Ga weg! Ga weg! Ik ben de koning. k ben de koning! Ga weg! TIRESIAS Weldra komt de dag dat u in ruil voor lijken zelf een lijk bestelt. Weldra weent men in uw huis om helden en heldinnen. KREOON Weg! TIRESIAS Ik ken een lied: stabat mater dolorosa dum pendebat filius. De moeder stond door pijn gekweld KREOON toen de zoon te sterven hing.

20

EXODOS
HAIMOON Koning, uw zoon is dood. KREOON Kom vrienden, kom! Iedereen kom! Zoek bijlen. HAIMOON Haimoon is dood. Hij heeft zichzelf gedood. KREOON Haast je naar de bossen ginder. Mijn beslissing is er: ik heb haar gevangen ik zal haar bevrijden. Ik geef het op tegen mijn zin, ik geef het op. HAIMOON Heeft zijn vader hem vermoord? - Neen, hij heeft het zelf gedaan. Uit haat tegen zijn vader. KREOON Haal Antigone vanonder de grond vandaan! En geef Polyneikes een graf! Iedereen draait. Draait om mij heen. Ik word er zot van. ANTIGONE Koning, Antigone is dood. U rolde de steen voor de ingang van de grot weg en zag Antigone: zij had zichzelf verhangen.

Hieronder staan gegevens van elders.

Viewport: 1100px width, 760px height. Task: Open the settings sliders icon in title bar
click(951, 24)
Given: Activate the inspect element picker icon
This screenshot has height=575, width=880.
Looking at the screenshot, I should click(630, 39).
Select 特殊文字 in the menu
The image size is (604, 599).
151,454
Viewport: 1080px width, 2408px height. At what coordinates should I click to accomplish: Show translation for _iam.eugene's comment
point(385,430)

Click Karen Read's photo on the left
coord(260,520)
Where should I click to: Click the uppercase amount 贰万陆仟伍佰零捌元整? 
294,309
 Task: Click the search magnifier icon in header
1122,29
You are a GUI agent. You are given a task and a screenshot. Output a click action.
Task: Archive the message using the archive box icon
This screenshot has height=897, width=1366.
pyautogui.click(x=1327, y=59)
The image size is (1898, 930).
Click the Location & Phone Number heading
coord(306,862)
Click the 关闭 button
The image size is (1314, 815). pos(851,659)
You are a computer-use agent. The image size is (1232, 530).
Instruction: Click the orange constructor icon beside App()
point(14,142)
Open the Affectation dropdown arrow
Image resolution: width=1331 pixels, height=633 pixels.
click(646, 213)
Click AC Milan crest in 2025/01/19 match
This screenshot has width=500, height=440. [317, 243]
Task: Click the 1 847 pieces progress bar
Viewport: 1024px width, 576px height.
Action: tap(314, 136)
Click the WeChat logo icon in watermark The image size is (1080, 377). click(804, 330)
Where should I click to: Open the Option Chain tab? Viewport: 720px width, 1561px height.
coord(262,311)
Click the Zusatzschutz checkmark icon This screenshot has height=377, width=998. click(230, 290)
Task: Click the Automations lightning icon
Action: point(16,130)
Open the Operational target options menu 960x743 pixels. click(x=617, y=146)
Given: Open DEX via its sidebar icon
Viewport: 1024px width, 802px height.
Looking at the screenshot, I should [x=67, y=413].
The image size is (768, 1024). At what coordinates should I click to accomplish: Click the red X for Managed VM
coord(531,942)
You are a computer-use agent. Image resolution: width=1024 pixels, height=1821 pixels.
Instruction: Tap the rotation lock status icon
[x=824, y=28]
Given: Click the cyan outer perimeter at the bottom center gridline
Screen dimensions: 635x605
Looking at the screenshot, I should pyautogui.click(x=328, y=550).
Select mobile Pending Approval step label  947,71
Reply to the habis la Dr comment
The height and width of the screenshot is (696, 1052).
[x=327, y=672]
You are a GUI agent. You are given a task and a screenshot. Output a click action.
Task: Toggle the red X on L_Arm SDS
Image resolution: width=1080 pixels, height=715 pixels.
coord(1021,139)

Een strop gevlochten van haar linnen sluier.

21

HAIMOON Haimoon stond bij haar zijn armen om haar middel. En hij huilde. KREOON Aa wat heb je gedaan zoon. Waar was je verstand? In wat voor waanzin kwam jij nu terecht? HAIMOON Maar Haimoon keek hem aan KREOON Kom buiten zoon. Ik vraag het je ik smeek het je.